| C++20 coroutines confuse me. Like it's not clear to me what problem they solve. For the last few years I've been doing Hack (Facebook's PHP fork) professionally and async-await as cooperative multitasking is pervasive. IMHO it's a really nice model. Generally speaking, I've come around to believing that if it ever comes down to you spawning your own thread, you're going to have a Bad Time. Go's channels are another variant of this. The central idea in both cases is that expressing dependencies this way is often sufficient and way easier to write than true multithreaded code. C++20 coroutines don't seem to solve this problem as best as I can tell. It actually seems like C++20 coroutines are closer to Python generators. Is this the case? Or is this a classic case of a camel is a horse designed by committee and the C++ standards committee tried to create primitives to handle these and possibly other use cases?
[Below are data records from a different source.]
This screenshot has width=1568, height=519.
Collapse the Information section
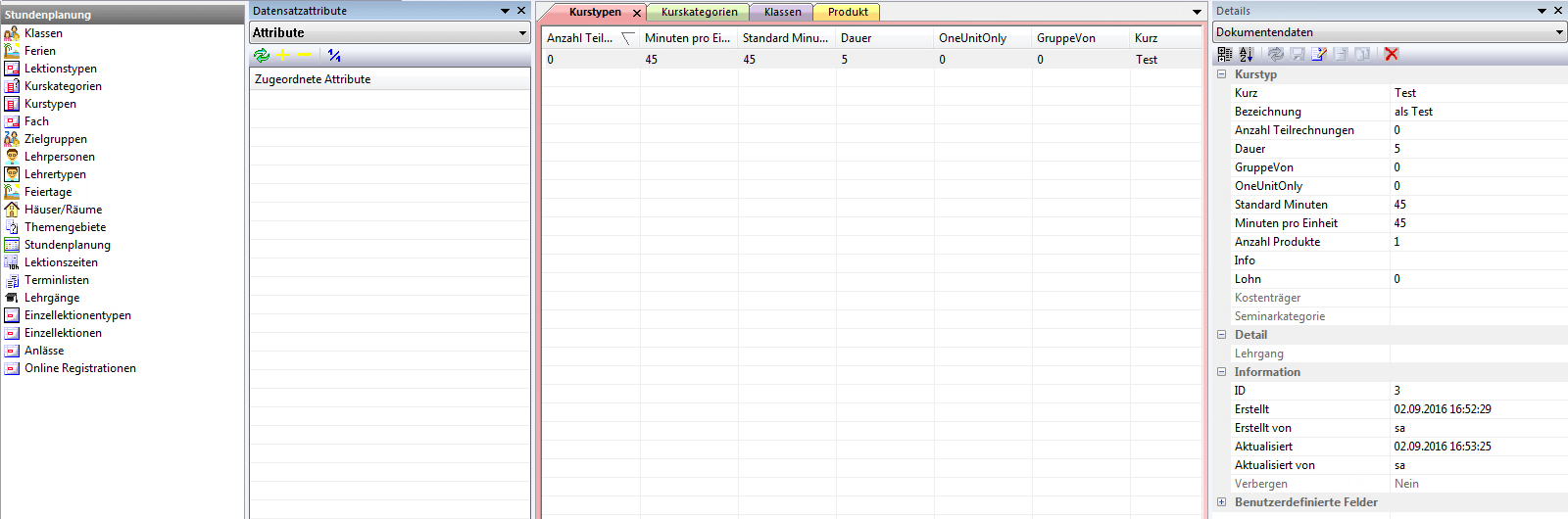click(1222, 372)
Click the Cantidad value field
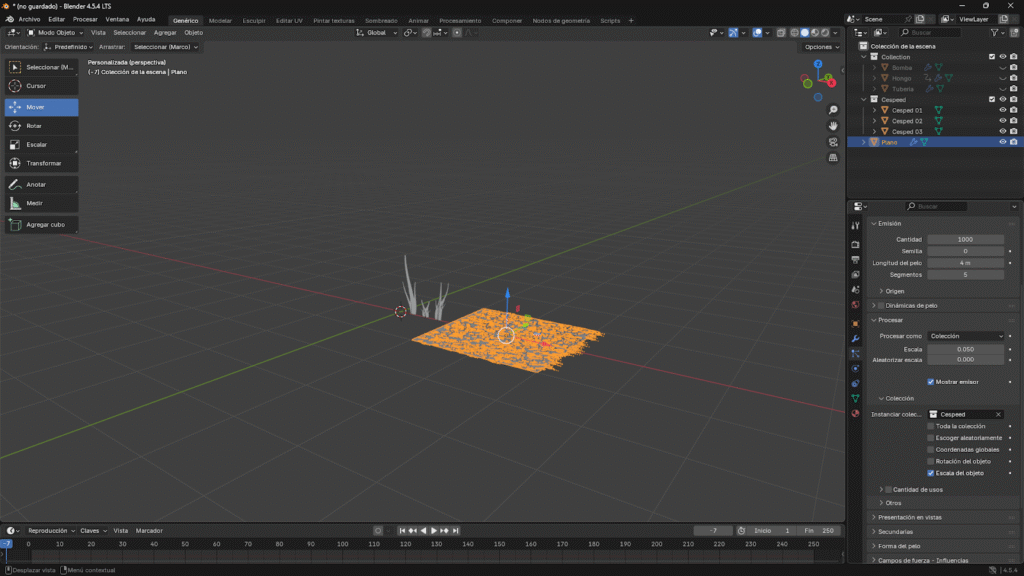Viewport: 1024px width, 576px height. coord(965,239)
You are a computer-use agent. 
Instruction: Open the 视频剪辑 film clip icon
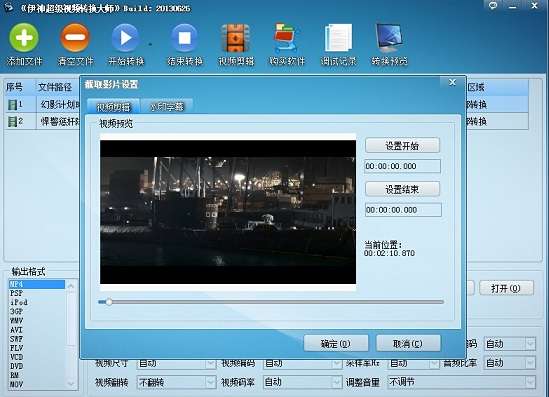235,38
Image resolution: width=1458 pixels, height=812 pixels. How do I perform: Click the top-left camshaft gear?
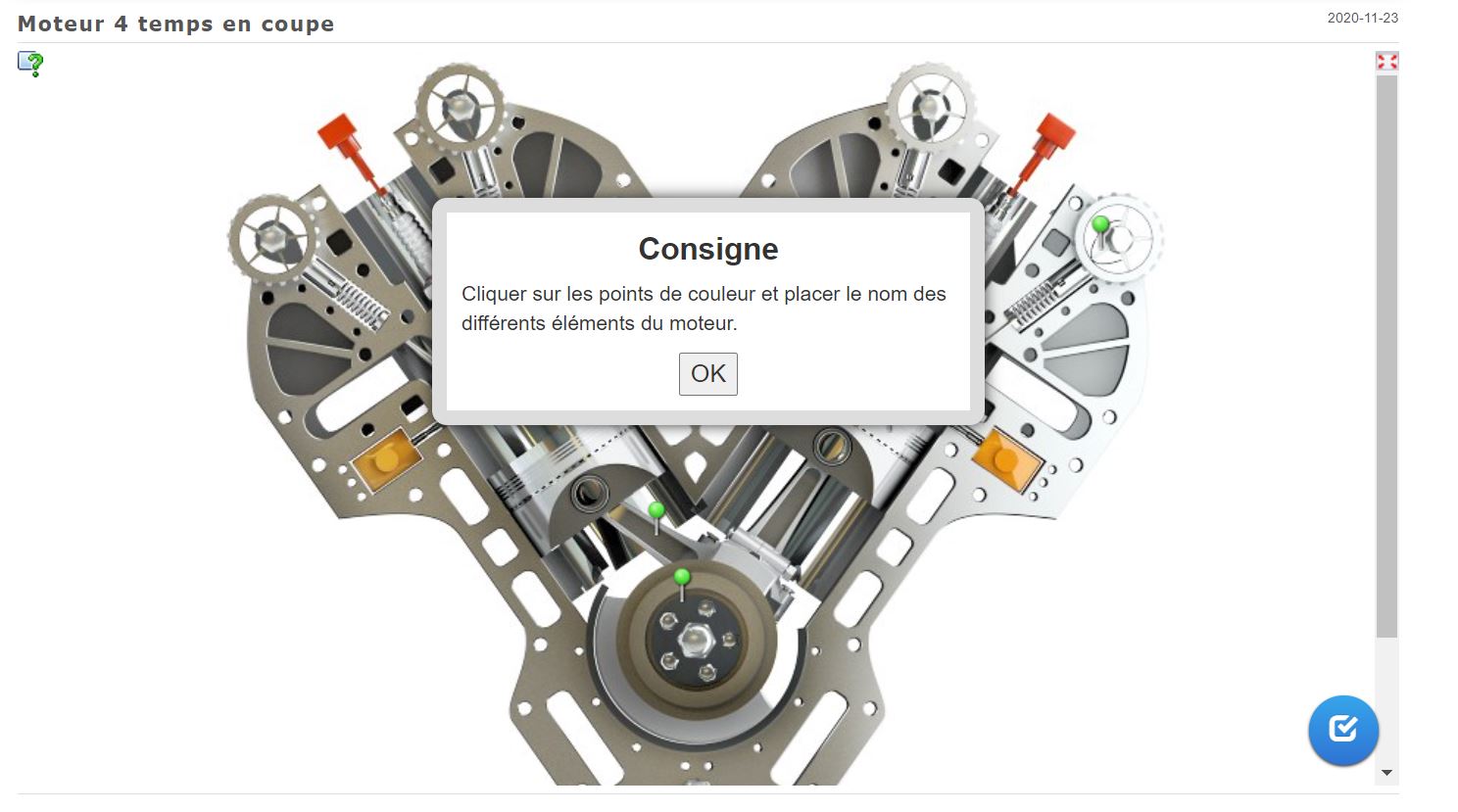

I honestly don't know. |
You may have looked at them at too low a level. Check out something like cppcoro to see what you can do. I don't use it myself, but I've stolen a few things, like task<>, which is a pretty core thing that the stdlib does not provide.
Goroutines are not cooperative multitasking, by the way, they're non-OS/"green" threads. Until you do something silly like run CPU-bound code that doesn't hit any yield points and you have to put them in yourself (at least the last time I used Go, it's been awhile).